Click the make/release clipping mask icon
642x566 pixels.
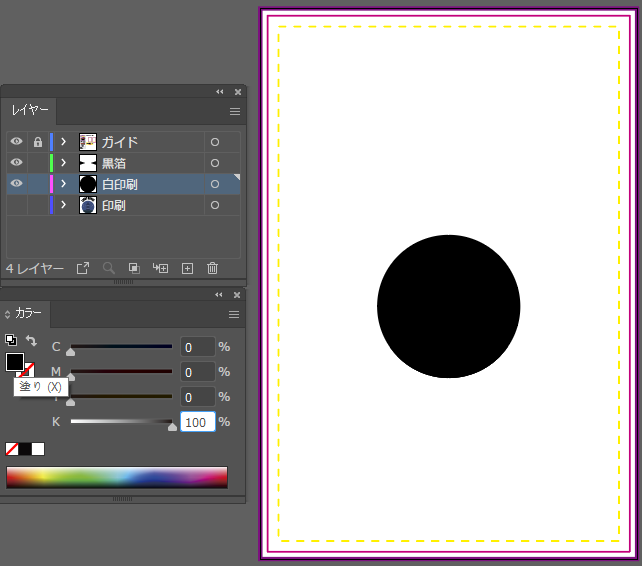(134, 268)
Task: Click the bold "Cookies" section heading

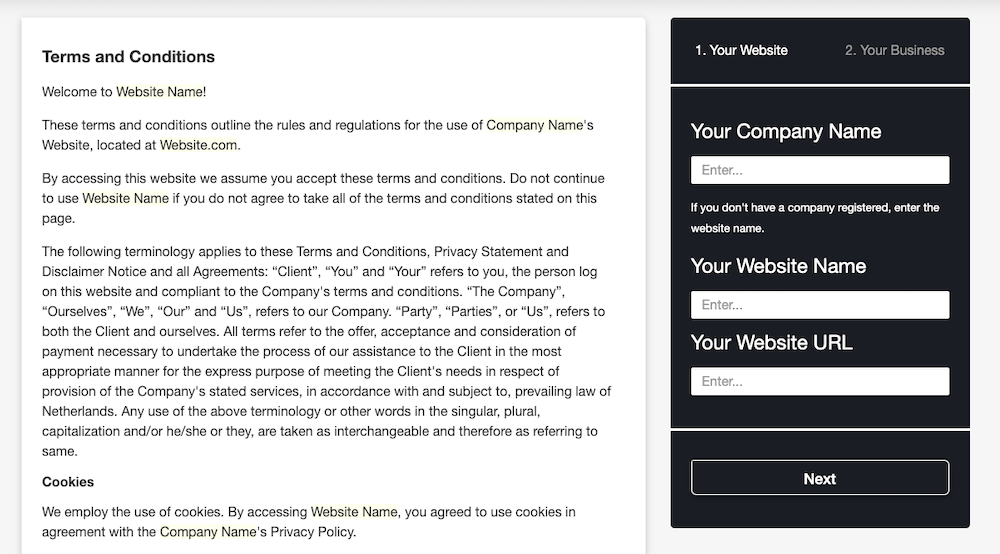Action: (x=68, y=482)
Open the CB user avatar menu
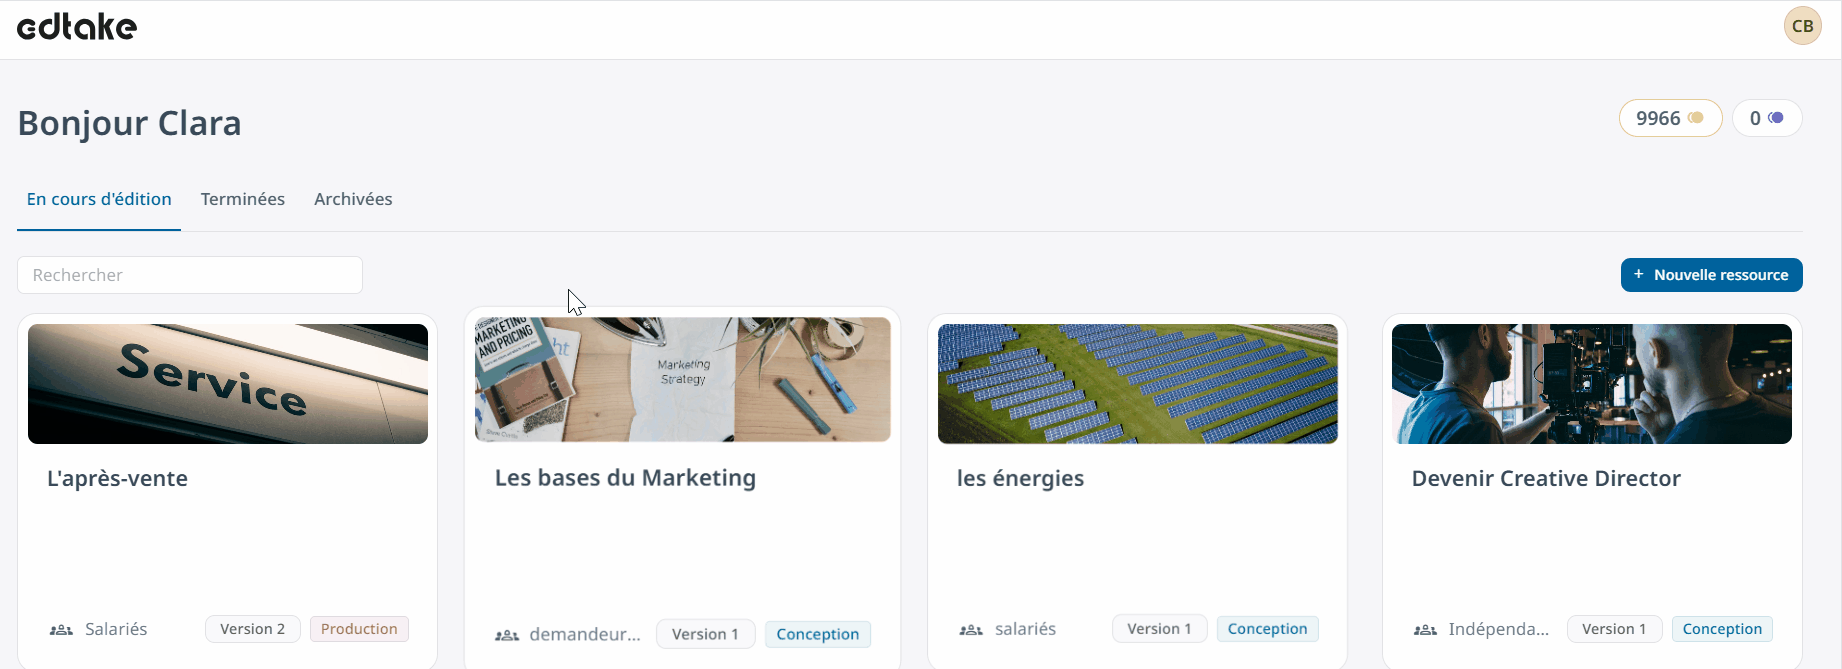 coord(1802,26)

▸ **Exercise instructions**
Each entry above should be copied exactly. The pictures should not.

▸ **Task answer**
Click the make/release clipping mask icon
642x566 pixels.
(134, 268)
Task: Click the bold "Cookies" section heading

Action: (x=68, y=482)
Open the CB user avatar menu
 coord(1802,26)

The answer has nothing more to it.